In Israel, an artist confronts his demons — and urges us to face our own
The Haifa-based Shahar Sivan has created a forest full of nightmares

Photo by Youval Hai
Born in Jerusalem in 1977, Haifa-based artist Shahar Sivan has been called one of the fathers of the Haifa underground art scene. His new solo exhibition, “Morning Demons,” on view through Oct. 28 at Haifa’s Beit HaGefen Art Gallery, features his woodcuts, wood sculptures and monotype prints created over the past two years during the COVID-19 shutdown. All the works seem to arise directly from his id. In a shift for the artist, he created these works instinctively, “with no prior plan, model or image.”
At the entrance to the exhibit, the viewer is greeted with a quote from Khalil Gibran: “A good thing about people is that they can’t hide their demons for long.” In these works, Sivan makes no pretense of hiding his demons. Instead, he manifests them so that we can confront our own.
The impact of lockdown
“When lockdown started, the city of Haifa went into stasis. From my studio’s back window which faces the Haifa harbor, a silence started to creep in – which replaced the city’s usual noises,” Sivan writes in a journal created for the exhibition. “I started to examine inner spaces within myself that up until then were dark and unknown.

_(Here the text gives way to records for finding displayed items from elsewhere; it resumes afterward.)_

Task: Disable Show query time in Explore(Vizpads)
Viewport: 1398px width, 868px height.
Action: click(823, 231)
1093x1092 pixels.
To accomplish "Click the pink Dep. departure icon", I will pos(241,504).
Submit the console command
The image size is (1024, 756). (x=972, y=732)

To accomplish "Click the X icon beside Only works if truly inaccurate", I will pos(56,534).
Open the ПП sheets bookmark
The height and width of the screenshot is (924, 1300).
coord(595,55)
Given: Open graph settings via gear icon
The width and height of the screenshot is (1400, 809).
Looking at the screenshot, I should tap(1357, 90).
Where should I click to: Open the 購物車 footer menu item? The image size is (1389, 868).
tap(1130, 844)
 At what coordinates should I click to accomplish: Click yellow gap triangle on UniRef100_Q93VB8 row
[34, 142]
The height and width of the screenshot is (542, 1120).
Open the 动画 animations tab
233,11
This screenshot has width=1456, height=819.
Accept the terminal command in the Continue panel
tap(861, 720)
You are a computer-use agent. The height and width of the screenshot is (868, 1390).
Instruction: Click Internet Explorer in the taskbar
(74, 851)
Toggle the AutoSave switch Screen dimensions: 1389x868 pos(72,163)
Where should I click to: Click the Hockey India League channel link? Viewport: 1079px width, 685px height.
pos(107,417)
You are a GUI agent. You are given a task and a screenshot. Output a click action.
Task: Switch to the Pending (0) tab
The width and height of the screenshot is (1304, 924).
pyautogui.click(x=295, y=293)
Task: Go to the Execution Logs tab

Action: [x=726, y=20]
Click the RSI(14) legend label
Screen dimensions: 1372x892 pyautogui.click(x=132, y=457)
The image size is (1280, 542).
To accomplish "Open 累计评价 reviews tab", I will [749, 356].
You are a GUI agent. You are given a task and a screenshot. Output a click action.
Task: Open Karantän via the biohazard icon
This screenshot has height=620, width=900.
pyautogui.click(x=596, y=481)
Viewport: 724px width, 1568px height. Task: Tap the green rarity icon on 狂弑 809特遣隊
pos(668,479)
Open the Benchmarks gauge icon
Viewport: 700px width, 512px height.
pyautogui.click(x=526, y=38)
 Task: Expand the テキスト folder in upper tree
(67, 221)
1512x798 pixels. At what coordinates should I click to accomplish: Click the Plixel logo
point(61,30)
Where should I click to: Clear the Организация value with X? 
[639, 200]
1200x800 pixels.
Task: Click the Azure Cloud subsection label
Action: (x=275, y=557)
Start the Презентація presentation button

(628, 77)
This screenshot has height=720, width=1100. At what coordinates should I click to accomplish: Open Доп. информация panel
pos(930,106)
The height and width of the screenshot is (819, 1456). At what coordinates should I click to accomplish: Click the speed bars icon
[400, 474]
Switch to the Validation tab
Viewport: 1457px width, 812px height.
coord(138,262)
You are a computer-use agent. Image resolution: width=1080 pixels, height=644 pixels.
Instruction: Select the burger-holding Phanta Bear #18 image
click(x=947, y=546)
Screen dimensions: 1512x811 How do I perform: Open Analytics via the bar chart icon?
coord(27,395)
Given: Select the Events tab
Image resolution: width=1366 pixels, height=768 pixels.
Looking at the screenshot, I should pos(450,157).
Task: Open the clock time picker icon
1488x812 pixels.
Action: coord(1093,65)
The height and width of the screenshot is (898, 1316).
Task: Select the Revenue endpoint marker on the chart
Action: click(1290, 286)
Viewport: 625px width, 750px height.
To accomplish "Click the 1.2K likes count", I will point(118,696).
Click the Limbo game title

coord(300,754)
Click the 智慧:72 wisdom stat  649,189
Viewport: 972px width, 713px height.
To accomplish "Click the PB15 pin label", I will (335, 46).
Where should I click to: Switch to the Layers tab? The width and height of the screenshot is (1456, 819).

I noticed that the slowing-down of the town’s rhythm and my dwindling communication with the outside world allowed me to explore fears and stories that I couldn’t access in any other circumstance.”
The isolation and quiet of the early days of the pandemic gave him the opportunity to explore and wrestle with his own personal demons, and to create these works, many of which are clusters of human figures. Created in a period of relative isolation, the demons populate several rooms, perhaps to assuage loneliness.

Confronting the demons
In “The Forest,” a gathering of demons composed of 23 human faces confronts visitors, filling the first room, creating a forest of demon-like apparitions. The faces are abstract, their identities unclear, though all are male and resemble each other. One wonders if some or all are representations of the artist himself in his ongoing effort to confront his own demons. Several of the faces writhe, but it’s difficult to tell whether with agony, anger or a mixture of both.
In “Bureaucrats and Survivors,” on display in another room, there’s a similar ambiguity. “It is impossible to tell the bureaucrats from the survivors,” Sivan writes. “Fear works on members of both groups in the same way, causing rage and aggression.”
Weaning off alcohol
One of Sivan’s demons is alcohol. In “Men in a Bar,” he carves into a large wooden panel the faces, chests and torso of three men, all grimacing. Though similar to each other, the faces seem to be in conflict. Perhaps they are three different versions of the artist himself — the addict; the one trying to overcome his addiction; and the one struggling to stay rehabilitated.
“There is a direct link between the series, my weaning off alcohol and my recovery,” Sivan writes. “Exposing my fears puts them at a distance from me and offers a new self-definition — who is the self who is still holding on to fear?”
In “Internal Space,” a series of three monotypes, Sivan draws a set of skulls using masking tape, creating ghostly looking images suggestive of X-rays. But instead of revealing the inner skeleton, they examine the artist’s internal fear of death.
When I finished viewing the last room of the exhibit, and made as if to return to the entrance, I found myself suddenly facing the back side of “The Forest.” At the time I thought this was a view of the room that I wasn’t meant to see. I saw the plain backs of each wood piece, the dates when each was created, the stands used to prop them up. All the works looked so thin.
‘Nothing but fear’
“Every morning I sit with my coffee and my cigarette in front of the world. Protecting myself with my notebook and writing thanks and prayers. Then come the demons — the demons of the morning: what will happen and who are you jealous of. How will you succeed and how will you manage, why did you do it so and not otherwise why did you say what you said,” Sivan wrote in a Facebook post, then adding, “Behind every demon is nothing. Nothing nothing nothing. Nothing but fear. Just an empty air of absence.”
Aha! I realized Sivan wants us to see the back side of “The Forest” creations, as if he’s showing us the small little man behind the Wizard of Oz. Sivan’s works here, his struggle and pain that led to their creation, are meant to give us the courage to make us realize the artifice behind each of our demons, that what animates our demons which torment us is nothing but our fear.